As I think about it, there are a few things I like a lot about this proposed method of estimation. First, it gives us a consistent way to communicate what outcomes teams are generating, and when they’re going to happen. Second (but more importantly), it gives team an opportunity to practice accountability and gives teams permission to "fail" when they need to adjust estimates (even with 80% confidence, some things are going to slide).
I’m sure I will hear opinions. I can’t wait.
- A 5:6
In my short experience I find the estimation process incredibly arbitrary. I work for a software agency (though today is my last day before moving on) and it’s crazy to see how estimations differ between projects and clients.
One project that stands out to me right now is one which faced huge amounts of unknown unknowns, yet none of the estimations changed. Granted the estimations were for FE and BE work which was broken down to a coarse granular level, and that work will still exist, but the resolution of the unknowns resulted in additional work items being made that would either augment or invalidate other work items. I wonder if that’s just that particular client however as they’re very favourable of the vanity metrics on Jira.
I wasn't familiar with Hubbard, but I'm reminded of my experience.
In my first management role, I was on a team with a big estimation problem. There were many unknowns and it was frustratingly difficult for the team to know when they would be done. On the other hand, I was impressed with how much we had to be right. The Marketing folks needed to buy ad space in advance. The Sales team needed to plan their activities and reach out to major customers. The Manufacturing team had to plan when to buy parts inventory and ramp up production. None of these stakeholders would be satisfied with the engineers saying "It's too hard to say."
Instead of asking the teams for estimates and holding them accountable for meeting them, we asked the teams for ranges of dates that they felt comfortable with. When will you be done if things go well? When will you be done if there are unforeseen problems? We didn't try to measure the confidence to 50% or 80%. We just let each team determine their own range. Some teams were much more confident in their abilities to estimate their work. They had done similar things before. They had narrower ranges. Other teams working on newer features were more wary about what could go wrong. They had larger ranges. The project managers had to think differently, but they were able to pick a ship date with an acceptable level of risk.
The estimates could have been better, but that would have taken more time. That time would be better spent doing the work and learning from what went wrong than doing more planning to anticipate better what might go wrong.

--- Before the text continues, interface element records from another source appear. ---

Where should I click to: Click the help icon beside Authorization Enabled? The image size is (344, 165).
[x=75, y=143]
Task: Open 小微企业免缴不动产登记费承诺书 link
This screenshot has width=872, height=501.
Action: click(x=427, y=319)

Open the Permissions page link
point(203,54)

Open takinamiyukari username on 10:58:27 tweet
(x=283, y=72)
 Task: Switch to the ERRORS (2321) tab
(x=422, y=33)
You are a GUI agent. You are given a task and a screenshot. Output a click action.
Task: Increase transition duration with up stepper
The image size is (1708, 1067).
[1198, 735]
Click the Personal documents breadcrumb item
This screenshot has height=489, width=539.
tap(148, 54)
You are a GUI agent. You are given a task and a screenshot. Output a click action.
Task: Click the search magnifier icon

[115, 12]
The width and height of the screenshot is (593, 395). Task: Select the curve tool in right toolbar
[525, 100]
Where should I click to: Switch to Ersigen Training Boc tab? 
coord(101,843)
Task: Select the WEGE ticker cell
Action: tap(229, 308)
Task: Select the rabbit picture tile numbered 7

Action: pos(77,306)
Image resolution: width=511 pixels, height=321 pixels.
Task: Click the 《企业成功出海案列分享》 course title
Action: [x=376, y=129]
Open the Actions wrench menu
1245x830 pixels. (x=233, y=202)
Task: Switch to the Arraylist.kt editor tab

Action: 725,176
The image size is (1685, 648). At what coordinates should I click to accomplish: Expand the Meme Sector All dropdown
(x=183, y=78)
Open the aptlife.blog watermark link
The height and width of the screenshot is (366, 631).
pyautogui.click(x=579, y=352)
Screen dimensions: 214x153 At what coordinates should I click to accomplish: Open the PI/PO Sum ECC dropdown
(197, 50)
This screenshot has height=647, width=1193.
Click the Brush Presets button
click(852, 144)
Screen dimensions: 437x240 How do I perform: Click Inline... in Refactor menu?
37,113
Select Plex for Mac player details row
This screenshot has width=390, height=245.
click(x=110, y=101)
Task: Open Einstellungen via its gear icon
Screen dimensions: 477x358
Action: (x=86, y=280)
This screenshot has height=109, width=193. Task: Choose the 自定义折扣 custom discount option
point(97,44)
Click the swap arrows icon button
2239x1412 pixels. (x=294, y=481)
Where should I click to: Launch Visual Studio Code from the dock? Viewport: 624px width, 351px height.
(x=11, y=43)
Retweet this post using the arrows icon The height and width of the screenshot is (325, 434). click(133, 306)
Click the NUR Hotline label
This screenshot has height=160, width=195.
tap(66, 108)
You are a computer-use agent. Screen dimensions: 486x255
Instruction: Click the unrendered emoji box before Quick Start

The overall project was large - months, not days. So, the next step was to have the teams think about indicators in their work. How can we tell now whether we're tracking toward the short end of the timeline or the long end of the timeline? The closer they get to done, the more confidence they should have in the estimated dates.
Regularly looking at the indicators and reassessing the risk allowed us to make re-scoping changes to the project plan necessary to reduce the risk. Should we move a component from one team to another that had similar skills and was running ahead of schedule? Should we cut a feature with an unacceptable level of risk? Should we skip some "low-priority" testing? (I know, I know…) Should we switch to the simpler design that was rejected because of issues less important than shipping on time? It's critical that these discussions are blameless and focused on delivering the whole product. But they're exactly the discussions that were needed.